Supplied material Start Marker

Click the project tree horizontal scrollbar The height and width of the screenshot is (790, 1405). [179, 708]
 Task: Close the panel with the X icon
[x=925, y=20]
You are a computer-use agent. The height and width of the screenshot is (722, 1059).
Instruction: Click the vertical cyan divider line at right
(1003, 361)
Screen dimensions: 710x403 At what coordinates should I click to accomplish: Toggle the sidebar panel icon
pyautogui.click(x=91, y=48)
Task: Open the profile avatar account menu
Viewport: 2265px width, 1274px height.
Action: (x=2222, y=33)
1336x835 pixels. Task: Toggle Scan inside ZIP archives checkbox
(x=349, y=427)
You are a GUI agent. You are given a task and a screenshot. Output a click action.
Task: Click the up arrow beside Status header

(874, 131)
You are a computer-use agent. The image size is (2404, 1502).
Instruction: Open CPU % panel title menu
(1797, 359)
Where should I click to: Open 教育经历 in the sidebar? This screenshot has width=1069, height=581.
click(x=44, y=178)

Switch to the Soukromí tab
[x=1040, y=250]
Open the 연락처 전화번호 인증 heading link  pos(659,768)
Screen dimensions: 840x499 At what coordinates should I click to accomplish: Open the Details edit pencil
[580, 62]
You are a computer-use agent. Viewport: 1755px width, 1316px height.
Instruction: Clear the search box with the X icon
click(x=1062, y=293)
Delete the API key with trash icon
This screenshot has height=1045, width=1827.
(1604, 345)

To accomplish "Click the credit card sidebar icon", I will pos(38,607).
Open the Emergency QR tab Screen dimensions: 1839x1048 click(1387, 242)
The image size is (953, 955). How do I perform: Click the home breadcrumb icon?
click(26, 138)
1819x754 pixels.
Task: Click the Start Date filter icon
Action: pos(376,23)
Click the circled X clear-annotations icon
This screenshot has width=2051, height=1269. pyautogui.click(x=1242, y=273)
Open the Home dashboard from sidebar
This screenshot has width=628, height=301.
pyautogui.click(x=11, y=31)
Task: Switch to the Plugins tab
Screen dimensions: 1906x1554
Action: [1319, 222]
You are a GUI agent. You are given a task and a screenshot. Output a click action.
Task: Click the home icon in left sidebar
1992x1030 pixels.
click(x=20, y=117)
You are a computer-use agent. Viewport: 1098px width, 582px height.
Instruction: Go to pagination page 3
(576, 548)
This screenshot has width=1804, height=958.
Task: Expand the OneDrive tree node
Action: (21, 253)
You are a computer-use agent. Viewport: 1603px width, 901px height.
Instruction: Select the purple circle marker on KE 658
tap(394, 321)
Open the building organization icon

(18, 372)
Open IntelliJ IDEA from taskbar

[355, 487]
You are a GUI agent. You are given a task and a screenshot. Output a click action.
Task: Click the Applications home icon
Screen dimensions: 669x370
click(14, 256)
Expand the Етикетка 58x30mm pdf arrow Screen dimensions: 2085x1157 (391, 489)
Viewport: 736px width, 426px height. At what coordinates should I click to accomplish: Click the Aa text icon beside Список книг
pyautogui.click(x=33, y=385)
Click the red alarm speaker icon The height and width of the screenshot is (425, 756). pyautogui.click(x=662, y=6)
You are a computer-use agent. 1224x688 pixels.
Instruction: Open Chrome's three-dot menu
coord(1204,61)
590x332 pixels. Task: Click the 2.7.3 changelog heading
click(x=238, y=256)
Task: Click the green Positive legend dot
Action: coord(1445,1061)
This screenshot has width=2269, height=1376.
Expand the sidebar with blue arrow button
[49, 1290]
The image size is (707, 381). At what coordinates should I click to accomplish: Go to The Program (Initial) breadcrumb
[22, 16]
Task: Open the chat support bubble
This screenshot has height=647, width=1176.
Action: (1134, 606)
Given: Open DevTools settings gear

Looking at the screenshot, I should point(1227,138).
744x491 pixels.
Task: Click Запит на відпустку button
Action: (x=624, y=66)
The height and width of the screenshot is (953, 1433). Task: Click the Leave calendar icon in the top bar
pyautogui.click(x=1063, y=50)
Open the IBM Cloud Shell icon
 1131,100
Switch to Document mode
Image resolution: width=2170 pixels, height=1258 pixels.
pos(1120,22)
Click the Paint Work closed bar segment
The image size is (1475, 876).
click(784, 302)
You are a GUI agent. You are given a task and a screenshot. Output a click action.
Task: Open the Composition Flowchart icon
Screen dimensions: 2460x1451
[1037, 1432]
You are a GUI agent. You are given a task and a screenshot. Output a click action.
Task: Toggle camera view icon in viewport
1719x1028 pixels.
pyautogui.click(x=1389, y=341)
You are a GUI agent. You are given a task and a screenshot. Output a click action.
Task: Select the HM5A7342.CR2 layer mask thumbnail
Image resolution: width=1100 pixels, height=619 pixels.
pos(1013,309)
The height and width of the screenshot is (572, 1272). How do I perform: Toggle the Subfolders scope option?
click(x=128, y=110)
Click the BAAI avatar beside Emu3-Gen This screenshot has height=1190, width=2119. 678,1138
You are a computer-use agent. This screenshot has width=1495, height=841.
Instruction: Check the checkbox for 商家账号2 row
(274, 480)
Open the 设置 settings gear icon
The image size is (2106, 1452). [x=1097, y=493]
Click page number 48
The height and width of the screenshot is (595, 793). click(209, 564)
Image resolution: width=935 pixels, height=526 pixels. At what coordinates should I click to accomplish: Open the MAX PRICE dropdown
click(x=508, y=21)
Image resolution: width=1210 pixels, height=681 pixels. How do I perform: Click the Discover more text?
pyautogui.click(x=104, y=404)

Supplied material End Marker

__Problem__: Now copy each line of the entries that mentions "avatar".

__Reply to the exercise__:
Task: Open the profile avatar account menu
Click the BAAI avatar beside Emu3-Gen This screenshot has height=1190, width=2119. 678,1138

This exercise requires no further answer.